– Всё, свободен, – крикнул он и махнул рукой, потом повернулся к БТРу и скомандовал, – Передай «борту», пусть возвращается на базу.
Вертолёт отвернул и. набирая скорость, пошёл на запад, а офицер повернулся к старику, усмехнулся и сказал:
– А мы побеседуем.
– Урус, урус, урус, – раздался шепот вокруг. Старик взглянул в глаза этому богатырю и, склонив голову, уронил руки.
Ярославцев передал по радио в администрацию, что задержится до одиннадцати тридцати, и на обратном пути заехал в больницу химкомплекса. Там находились трое солдат, которые первыми вступили в бой со степняками. Все трое были изранены стрелами налетчиков, которые перед своей смертью успели выпустить по две-три стрелы. Сержант был ранен в левое плечо и бедро, другой солдат – в левое предплечье и правую кисть, и только третий в тяжелом состоянии, раненный в шею, левый бок, левую щеку и грудь, находился еще на операционном столе.
– Спасибо, ребята, – сказал после краткой беседы с ними Ярославцев, – сегодня вы им устроили кашу. Они, кто живой остался, на всю жизнь зарекутся к нам соваться и детям своим, и внукам закажут. Выздоравливайте.
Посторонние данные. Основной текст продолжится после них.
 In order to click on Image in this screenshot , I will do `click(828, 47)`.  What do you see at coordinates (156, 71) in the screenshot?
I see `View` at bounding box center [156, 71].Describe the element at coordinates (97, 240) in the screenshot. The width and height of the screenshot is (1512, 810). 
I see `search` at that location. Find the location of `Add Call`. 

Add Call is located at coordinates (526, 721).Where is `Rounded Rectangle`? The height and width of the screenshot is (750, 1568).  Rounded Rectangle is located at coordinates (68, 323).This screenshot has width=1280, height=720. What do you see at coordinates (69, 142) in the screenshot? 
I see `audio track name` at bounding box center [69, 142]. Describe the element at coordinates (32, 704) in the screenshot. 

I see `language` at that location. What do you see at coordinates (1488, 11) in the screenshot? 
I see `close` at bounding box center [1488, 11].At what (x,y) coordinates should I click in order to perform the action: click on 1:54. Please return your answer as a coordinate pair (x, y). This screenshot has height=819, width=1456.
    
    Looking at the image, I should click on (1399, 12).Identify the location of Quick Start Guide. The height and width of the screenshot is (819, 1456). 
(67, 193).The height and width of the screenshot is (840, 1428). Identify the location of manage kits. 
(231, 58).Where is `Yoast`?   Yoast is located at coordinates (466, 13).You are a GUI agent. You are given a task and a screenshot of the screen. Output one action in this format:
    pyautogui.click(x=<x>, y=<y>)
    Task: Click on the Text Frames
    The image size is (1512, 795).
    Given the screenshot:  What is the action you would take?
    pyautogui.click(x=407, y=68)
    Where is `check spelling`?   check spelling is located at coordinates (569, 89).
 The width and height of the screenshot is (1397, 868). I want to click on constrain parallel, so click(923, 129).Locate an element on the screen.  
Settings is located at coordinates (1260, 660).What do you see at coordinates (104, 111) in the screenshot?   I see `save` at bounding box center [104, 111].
Затем он зашёл к женщинам. У одной из ягодицы извлекли шальную пулю, другая подвернула ногу при падении с лошади, а третьей ещё накладывали гипс на плечо, тоже неудачно слетела с лошади.
Ярославцев обрадовал пострадавших, сказав, что уже освободили их соседок-коллег по службе и приключению. Шок от случившегося у них уже прошёл и теперь, ещё и узнав об освобождении их подруг, женщины были словоохотливы, шутили и просто кокетничали перед ним. Тот отшучивался, пообещав молодой женщине, у которой извлекли пулю, лично проверить шов на ране на какой-нибудь очередной перевязке. Затем он прошёл с главврачом к нему в кабинет.
Послушав жалобы о проблемах с лекарствами, Ярославцев уловил настроение пока легкой паники у этого пожилого и уважаемого врача. Действительно, хотя лекарства в больницах и аптеках ещё были, причин для паники было больше чем достаточно, ведь они быстро кончатся, а где брать другие?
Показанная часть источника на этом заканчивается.